Hi thanks for your interest.
What I actually want to do is normalize HTO and Ab counts, because I think both suffer from the same background noise. I saw in your vignette there was another way of doing this using low expression cells. Do you think this would make sense to normalize the HTOs, so I can demultiplex (on my own) with a multi-positive setup?
This is a great idea and I'd be curious to hear how it goes. The fact that each cell is positive for multiple HTO would not impact the normalization. Denoising a sample barcoding matrix with the DSB normalization using an estimate of the background should improve demultiplexing results with things like cell hashing antibodies or LMO tags a la multiseq, by centering the background at 0. You could define the ambient droplets another way (e.g. with the mRNA from CITEseq data), further QC that matrix to make sure there are no obvious protein counts in the ambient drops, then use that empty_drop_matrix
matrix to denoise both the ADT and HTO data, then demultiplex. We have had internal discussions about this but have not tested this extensively since in our data hashing provides a nice orthogonal measure of negative droplets which we then further QC, but it is worth further testing.

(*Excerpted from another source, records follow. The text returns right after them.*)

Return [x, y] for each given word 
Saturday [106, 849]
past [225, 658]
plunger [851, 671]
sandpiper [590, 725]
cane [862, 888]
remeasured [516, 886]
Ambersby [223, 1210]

"To get singlets and negatives I have to run HTODemux right?"
As you mentioned above, actually you can define negative droplets any way you would like. See this part of the vignette:
https://mattpm.github.io/dsb/articles/dsb_normalizing_CITEseq_data.html#how-to-get-empty-drops-without-cell-hashing-or-sample-demultiplexing
We leave it up to the user how to define the matrix of negative drops vs proteins empty_drop_matrix
in the package since experimental set up can differ so much.
We advise people that if using cellranger, load the "raw_bc_output" file containing all possible barcodes and filter from there (depends on the platform but this will be hundreds of thousands of barcodes).